The Department of Pediatrics at Washington University School of Medicine announced that Beverly Brozanski, MD, has accepted the position of professor in the Department of Pediatrics, division of newborn medicine, effective this fall. She will also be appointed as the vice chair of quality and safety for the Department of Pediatrics and the vice president of pediatric quality improvement and patient safety for BJC HealthCare and St. Louis Children’s Hospital (SLCH). In her combined roles, Dr. Brozanski and her associates in the BJC HealthCare Center for Clinical Excellence, St. Louis Children’s Hospital and the Department of Pediatrics will develop system-wide efforts in quality improvement and standards of care within and across disciplines as well as pediatric initiatives throughout BJC and SLCH systems.
Dr. Brozanski is currently a professor of pediatrics at the University of Pittsburgh School of Medicine and the medical director of the NICU at the UPMC Children’s Hospital of Pittsburgh. She is an Institute of Healthcare Improvement advisor and co-leader of the continuous initiatives for quality improvement for the Children’s Hospitals Neonatal Consortium. In this role, she has organized several national and international neonatal quality improvement projects to reduce CLABSIs, improve post-operative handoffs, reduce post-operative hypothermia and work toward zero harm in the perioperative period.

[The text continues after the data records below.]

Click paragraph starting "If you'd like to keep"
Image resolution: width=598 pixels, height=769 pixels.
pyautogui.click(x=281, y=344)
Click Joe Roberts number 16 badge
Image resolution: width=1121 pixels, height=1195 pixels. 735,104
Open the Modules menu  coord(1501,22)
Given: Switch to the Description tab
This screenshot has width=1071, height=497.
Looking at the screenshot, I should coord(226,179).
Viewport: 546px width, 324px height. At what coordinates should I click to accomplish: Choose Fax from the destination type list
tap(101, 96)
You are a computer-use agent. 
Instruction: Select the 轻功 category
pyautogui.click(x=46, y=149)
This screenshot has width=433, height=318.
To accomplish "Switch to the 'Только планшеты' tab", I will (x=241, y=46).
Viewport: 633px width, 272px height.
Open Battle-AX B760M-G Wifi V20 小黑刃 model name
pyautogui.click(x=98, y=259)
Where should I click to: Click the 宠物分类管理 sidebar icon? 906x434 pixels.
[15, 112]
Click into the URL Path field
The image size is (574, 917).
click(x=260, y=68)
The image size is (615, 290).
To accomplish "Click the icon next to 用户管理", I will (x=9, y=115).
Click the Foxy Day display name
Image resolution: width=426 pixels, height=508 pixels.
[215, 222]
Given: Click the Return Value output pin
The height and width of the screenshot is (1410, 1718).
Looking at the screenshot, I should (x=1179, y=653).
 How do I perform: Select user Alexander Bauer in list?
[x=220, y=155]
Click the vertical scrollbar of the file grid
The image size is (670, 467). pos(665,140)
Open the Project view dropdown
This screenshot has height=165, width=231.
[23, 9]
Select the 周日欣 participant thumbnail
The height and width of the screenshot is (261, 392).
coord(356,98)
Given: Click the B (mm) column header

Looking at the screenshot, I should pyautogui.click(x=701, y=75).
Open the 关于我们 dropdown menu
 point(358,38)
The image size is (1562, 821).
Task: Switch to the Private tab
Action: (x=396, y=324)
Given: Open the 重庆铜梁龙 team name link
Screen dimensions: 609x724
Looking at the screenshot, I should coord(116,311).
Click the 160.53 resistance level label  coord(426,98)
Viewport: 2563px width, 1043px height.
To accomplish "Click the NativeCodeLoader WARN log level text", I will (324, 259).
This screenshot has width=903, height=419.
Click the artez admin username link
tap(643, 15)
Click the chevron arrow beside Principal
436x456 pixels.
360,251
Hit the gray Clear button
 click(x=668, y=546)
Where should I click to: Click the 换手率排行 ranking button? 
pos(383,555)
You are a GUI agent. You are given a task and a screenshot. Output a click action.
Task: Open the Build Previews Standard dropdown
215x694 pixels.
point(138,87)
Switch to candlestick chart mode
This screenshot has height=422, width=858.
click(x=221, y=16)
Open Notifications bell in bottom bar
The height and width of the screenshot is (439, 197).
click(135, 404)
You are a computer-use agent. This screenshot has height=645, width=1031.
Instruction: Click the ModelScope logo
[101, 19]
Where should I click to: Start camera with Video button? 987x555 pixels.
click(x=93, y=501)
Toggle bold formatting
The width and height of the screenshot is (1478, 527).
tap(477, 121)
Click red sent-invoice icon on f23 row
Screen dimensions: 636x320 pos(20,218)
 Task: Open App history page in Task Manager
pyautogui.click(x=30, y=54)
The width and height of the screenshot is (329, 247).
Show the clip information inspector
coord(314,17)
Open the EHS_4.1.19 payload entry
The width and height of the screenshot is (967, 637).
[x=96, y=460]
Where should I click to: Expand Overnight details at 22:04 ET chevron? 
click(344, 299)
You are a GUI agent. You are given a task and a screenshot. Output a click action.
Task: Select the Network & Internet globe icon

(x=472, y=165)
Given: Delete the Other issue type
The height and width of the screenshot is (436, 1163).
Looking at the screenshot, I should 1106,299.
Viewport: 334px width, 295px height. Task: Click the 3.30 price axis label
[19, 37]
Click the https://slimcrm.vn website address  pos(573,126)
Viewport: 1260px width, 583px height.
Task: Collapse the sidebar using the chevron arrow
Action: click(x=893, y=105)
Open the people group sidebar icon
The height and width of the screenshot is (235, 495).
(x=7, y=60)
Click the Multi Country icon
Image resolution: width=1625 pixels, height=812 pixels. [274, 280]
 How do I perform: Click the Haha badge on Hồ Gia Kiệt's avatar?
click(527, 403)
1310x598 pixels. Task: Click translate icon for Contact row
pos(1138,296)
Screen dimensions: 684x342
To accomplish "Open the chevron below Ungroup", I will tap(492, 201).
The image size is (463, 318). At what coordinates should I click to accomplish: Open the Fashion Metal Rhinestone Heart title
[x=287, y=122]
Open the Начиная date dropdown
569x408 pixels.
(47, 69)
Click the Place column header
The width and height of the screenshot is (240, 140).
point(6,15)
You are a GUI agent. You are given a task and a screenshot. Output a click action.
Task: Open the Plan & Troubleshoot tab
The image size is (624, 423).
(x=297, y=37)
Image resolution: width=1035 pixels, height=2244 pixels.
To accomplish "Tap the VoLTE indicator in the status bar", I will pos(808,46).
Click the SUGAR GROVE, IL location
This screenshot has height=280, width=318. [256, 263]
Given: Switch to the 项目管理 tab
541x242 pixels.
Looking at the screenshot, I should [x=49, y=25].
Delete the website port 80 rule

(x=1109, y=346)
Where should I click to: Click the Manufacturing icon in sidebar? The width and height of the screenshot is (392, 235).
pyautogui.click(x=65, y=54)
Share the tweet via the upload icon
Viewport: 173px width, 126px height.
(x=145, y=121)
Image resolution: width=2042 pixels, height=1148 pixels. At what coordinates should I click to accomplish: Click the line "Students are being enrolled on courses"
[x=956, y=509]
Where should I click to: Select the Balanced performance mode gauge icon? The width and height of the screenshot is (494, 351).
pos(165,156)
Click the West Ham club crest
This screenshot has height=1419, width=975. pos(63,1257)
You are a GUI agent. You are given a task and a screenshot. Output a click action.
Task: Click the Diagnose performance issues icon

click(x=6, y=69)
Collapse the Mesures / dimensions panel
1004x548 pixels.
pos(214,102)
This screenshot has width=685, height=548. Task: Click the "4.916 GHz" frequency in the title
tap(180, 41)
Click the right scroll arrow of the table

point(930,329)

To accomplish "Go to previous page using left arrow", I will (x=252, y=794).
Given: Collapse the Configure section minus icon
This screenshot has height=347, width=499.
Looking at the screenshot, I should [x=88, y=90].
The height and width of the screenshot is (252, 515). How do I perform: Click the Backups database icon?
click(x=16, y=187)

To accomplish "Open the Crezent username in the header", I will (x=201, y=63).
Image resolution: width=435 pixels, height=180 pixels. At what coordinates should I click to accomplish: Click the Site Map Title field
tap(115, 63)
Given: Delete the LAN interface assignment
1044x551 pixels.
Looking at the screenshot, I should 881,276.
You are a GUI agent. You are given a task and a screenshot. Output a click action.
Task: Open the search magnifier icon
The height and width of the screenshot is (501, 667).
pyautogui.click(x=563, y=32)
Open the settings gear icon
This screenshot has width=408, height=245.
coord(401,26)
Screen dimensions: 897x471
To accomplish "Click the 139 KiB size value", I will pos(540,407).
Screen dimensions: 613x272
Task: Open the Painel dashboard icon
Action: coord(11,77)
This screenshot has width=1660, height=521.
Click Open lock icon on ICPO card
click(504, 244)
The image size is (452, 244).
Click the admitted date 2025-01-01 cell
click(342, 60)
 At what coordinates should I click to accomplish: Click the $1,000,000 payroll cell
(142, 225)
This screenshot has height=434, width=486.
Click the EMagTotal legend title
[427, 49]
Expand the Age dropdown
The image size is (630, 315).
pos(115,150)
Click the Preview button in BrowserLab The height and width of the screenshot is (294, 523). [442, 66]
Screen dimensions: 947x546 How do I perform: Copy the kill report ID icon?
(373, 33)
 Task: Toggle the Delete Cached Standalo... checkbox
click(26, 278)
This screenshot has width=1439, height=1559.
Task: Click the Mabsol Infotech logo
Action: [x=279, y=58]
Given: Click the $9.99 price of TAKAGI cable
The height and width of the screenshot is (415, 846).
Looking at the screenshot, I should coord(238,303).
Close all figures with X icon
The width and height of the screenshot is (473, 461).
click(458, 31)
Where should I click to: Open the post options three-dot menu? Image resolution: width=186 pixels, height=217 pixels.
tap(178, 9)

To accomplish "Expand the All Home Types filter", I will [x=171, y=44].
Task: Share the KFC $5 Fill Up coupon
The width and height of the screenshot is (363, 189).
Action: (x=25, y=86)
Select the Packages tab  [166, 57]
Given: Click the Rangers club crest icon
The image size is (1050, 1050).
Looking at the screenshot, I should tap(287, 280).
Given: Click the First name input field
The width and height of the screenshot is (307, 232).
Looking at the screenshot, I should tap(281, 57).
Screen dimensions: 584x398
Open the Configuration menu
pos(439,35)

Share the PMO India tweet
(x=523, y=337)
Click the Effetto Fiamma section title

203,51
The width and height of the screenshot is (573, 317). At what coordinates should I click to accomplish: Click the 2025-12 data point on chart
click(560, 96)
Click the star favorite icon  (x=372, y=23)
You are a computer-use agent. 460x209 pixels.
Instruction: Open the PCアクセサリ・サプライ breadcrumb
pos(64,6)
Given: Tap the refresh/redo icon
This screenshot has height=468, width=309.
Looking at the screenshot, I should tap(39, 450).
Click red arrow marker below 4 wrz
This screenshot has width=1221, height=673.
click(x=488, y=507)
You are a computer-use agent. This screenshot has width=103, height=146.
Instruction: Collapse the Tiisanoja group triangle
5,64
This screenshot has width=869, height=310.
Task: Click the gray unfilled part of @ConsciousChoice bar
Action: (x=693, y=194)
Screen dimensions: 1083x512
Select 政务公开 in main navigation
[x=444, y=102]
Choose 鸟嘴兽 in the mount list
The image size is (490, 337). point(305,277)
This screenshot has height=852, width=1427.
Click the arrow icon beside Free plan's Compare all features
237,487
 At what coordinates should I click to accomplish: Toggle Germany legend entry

These collaboratives have included structured education in QI learning and team engagement directed to local center participants. She has also presented national workshops on the NICU handoff process.
Dr. Brozanski was a member of the founding centers of the Children’s Hospitals Neonatal Consortium (CHNC), a not-for-profit quality outcome organization for neonatology leaders to improve care for infants in children’s hospitals Level 4 NICUs. She is a member of the board and executive committee of this organization of now 34-member institutions dedicated to capturing data elements, practices and outcomes for this unique population of infants. She is an active member of the planning committee of the annual CHNC Quality and Research Symposium.
Dr. Brozanski has mentored multiple residents, fellows, junior faculty, nurses and allied health professionals in process improvement projects. Her students have won both local and national awards. Also, she has organized local and system-wide improvement projects in antibiotic stewardship, breastfeeding rates, neonatal abstinence management, infection prevention, accidental extubation, discharge planning and medication errors. Her success in process improvement is related to her ability to engage multi-disciplinary teams and frontline care providers. Her clinical care compassion leadership style has earned her multiple awards and helped establish her as a leader in her field.